EDIT: I got it to work with two fixes, (1) Reorder the query parameters. My original loop gets them in the wrong order, which sabotages the ability to hash the request body. (2) After Encoding Uri, you must also replace %20 with a plus sign '+' as this is a requirement with the content type of 'application/x-www-form-urlencoded'.

var timestamp = request.getHeader('X-Slack-Request-Timestamp');
var slack_signature = request.getHeader('X-Slack-Signature');
var slack_signing_secret = gs.getProperty('x_44121_slack.slack_app_secret');

var input = "";

/*
    REM THIS METHOD OF QUERY PARAMS, ALTHOUGH THIS RETRIEVES, IT DOESNT GET THEM IN THE ORDER OF THE ORIGINAL REQUEST, SO IT BREAKS REQUEST SIGNATURE HASHING.

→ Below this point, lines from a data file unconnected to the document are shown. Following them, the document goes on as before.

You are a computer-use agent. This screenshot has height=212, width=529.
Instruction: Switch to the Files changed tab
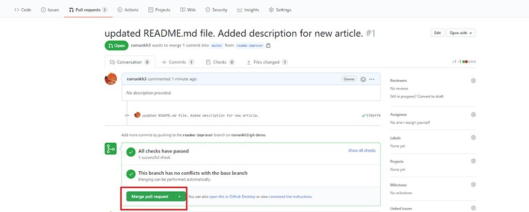pyautogui.click(x=267, y=62)
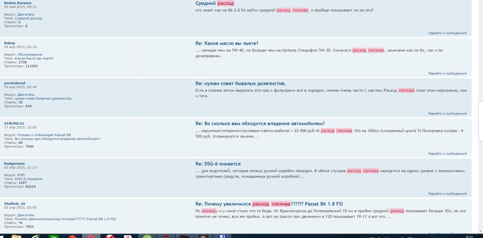View the profile of user STRONG21
The width and height of the screenshot is (483, 238).
(x=14, y=123)
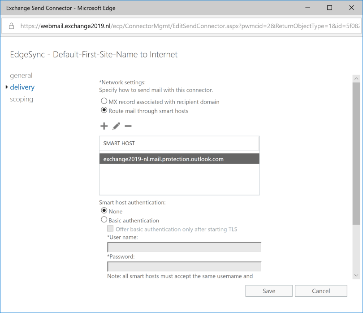Viewport: 363px width, 313px height.
Task: Cancel editing the send connector
Action: pos(321,291)
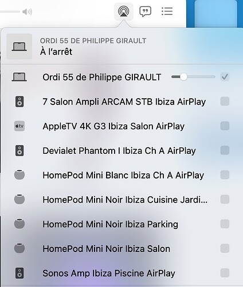The height and width of the screenshot is (287, 243).
Task: Open the lyrics speech bubble icon
Action: click(x=146, y=11)
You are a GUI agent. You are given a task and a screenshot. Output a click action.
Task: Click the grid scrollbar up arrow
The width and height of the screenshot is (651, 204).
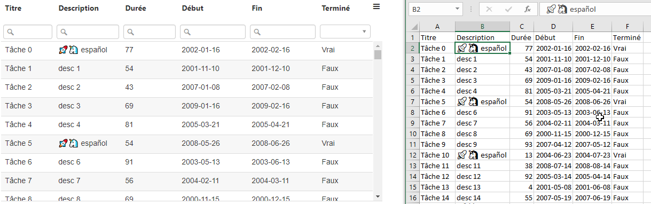coord(378,45)
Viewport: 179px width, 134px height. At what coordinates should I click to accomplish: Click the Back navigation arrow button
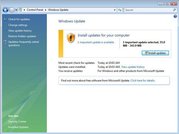6,10
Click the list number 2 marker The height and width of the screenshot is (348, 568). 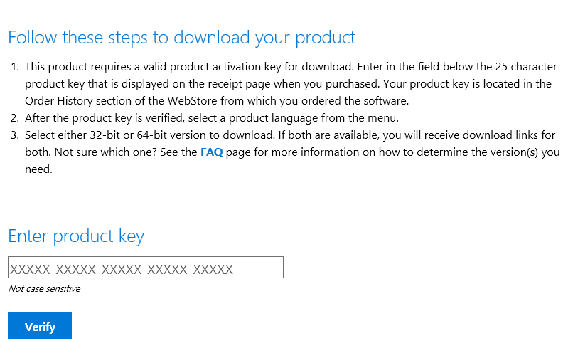[x=15, y=117]
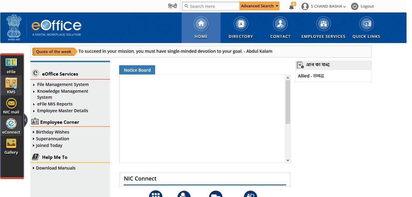Switch to the HOME tab
Screen dimensions: 412x197
click(201, 27)
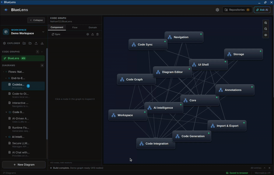Open the Demo Workspace dropdown
This screenshot has width=274, height=175.
(x=43, y=32)
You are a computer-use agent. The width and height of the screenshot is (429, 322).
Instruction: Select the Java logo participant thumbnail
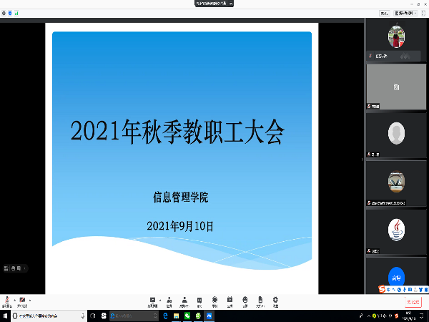coord(396,229)
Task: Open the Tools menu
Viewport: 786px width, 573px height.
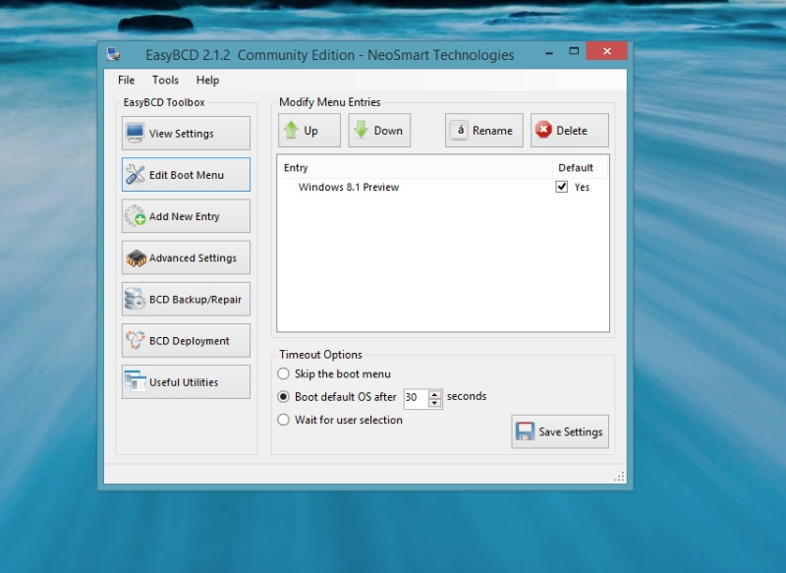Action: click(x=165, y=80)
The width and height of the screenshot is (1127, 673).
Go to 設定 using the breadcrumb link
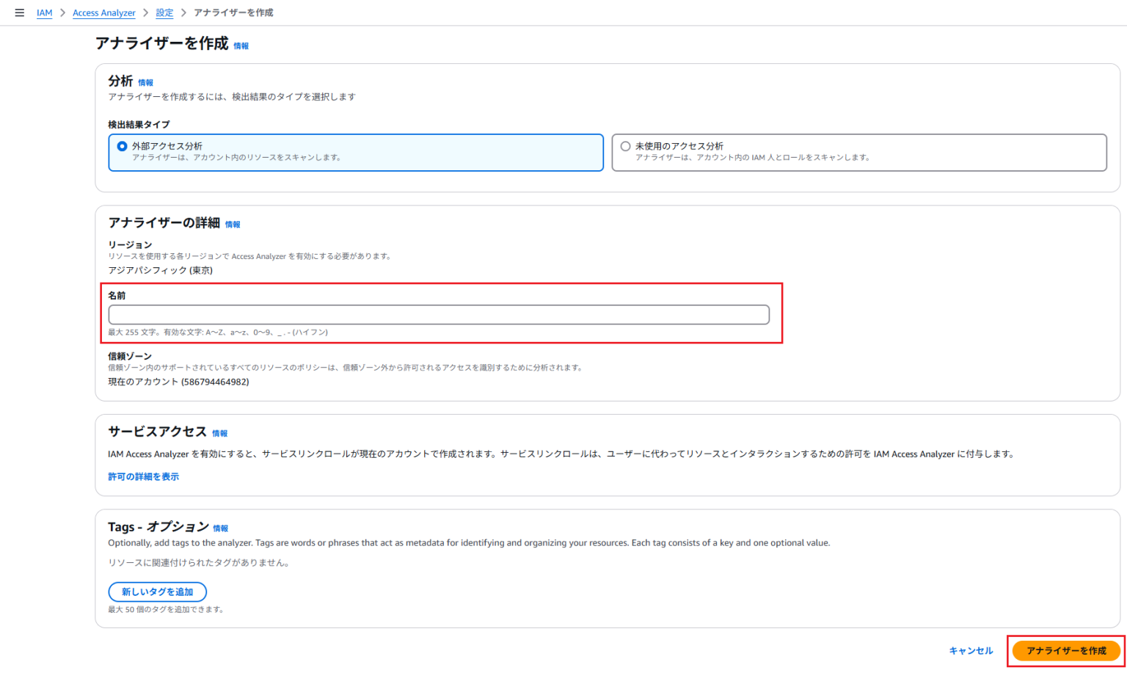coord(164,12)
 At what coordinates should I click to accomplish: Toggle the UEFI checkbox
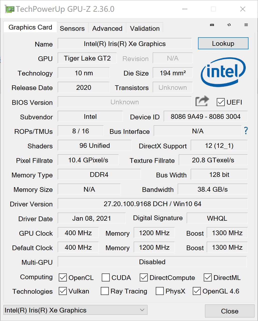point(221,102)
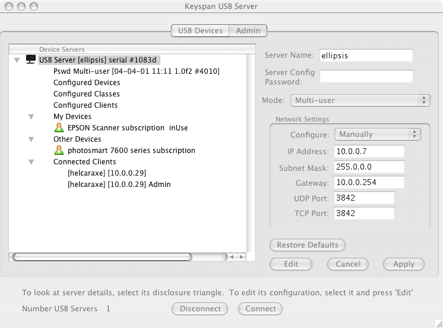Click the horizontal scrollbar in device list
The width and height of the screenshot is (443, 328).
102,257
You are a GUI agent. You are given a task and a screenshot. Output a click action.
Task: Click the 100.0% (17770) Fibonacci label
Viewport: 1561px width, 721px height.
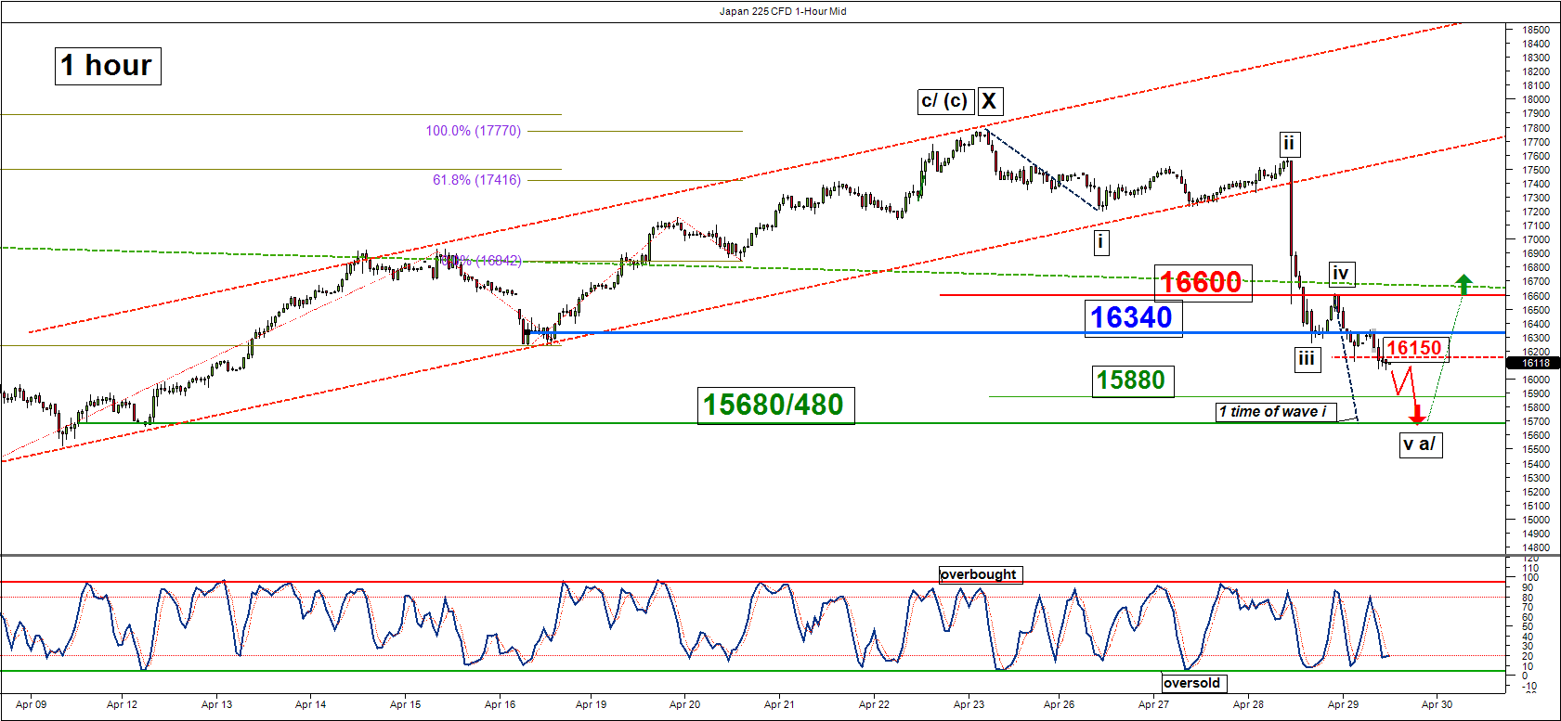tap(473, 131)
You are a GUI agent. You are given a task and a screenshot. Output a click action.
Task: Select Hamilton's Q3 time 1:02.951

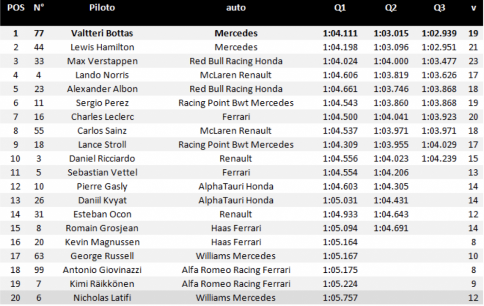coord(439,47)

    var qparams = request.queryParams;
    for (var p in qparams) {
        for (var key in qparams[p]) {
            if (qparams[p].hasOwnProperty(key)) {
                var currentLine = p + "=" + encodeURIComponent(qparams[p][key]);
                input += (input == "" ? currentLine : "&" + currentLine);
            }
        }
    }
*/

/*
    HARD CODING THEM INTO THIS ORDER WORKED CORRECTLY FOR MY SLASH COMMAND.
    OBVIOUSLY THIS ASSUMES YOU KNOW THE REQUEST FORMAT AHEAD OF TIME.
 */
var qarray = [];    
qarray.push( { name: "token", value: request.queryParams.token[0] } );
qarray.push( { name: "team_id", value: request.queryParams.team_id[0] } );
qarray.push( { name: "team_domain", value: request.queryParams.team_domain[0] } );
qarray.push( { name: "channel_id", value: request.queryParams.channel_id[0] } );
qarray.push( { name: "channel_name", value: request.queryParams.channel_name[0] } );
qarray.push( { name: "user_id", value: request.queryParams.user_id[0] } );
qarray.push( { name: "user_name", value: request.queryParams.user_name[0] } );
qarray.push( { name: "command", value: request.queryParams.command[0] } );
qarray.push( { name: "text", value: request.queryParams.text[0] } );
qarray.push( { name: "response_url", value: request.queryParams.response_url[0] } );
qarray.push( { name: "trigger_id", value: request.queryParams.trigger_id[0] } );

for (var q = 0; q < qarray.length; q++) {
    var currentLine = qarray[q].name + "=" + encodeURIComponent(qarray[q].value);
    /*  
        QUOTE FROM: https://developer.mozilla.org/en-US/docs/Web/JavaScript/Reference/Global_Objects/encodeURIComponent
        For application/x-www-form-urlencoded, spaces are to be replaced by '+', 
        so one may wish to follow a encodeURIComponent replacement with an additional replacement of "%20" with "+". 
    */
    currentLine = currentLine.replace("%20", "+");
    input += (input == "" ? currentLine : "&" + currentLine);
}

var my_signature = "":
var sig_basestring = "";
var arrSecret = [];
arrSecret.push("v0");
arrSecret.push(timestamp);
arrSecret.push(input); //this is the Url encoded query params
sig_basestring = arrSecret.join(":");

// Use my script include of the Google archive, CryptoJS v3.1.2
var hash = CryptoJS.HmacSHA256(sig_basestring, slack_signing_secret);
if (hash) {
    gs.info("hash:" + hash);

    // CryptoJS hashing includes the hexdigest already, just return hash    
    my_signature = "v0=" + hash;
}

if (my_signature == slack_signature) {
    gs.info("The signatures " + my_signature + " matches Slack sig: " + slack_signature);
} else {
    gs.info("The signatures " + my_signature + " FAILS matching to Slack sig: " + slack_signature);
}

I found some success with responding to interactive messages (like hitting an "Approval" button in a Slack message) by doing the following:

var request_body = 'payload=' + encodeURIComponent(request.queryParams.payload.toString());
var arrSecret = [];
arrSecret.push("v0");
arrSecret.push(timestamp);
arrSecret.push(request_body); //this is the Url encoded query params
sig_basestring = arrSecret.join(":");

The request coming from my Slash command doesn't have a payload parameter.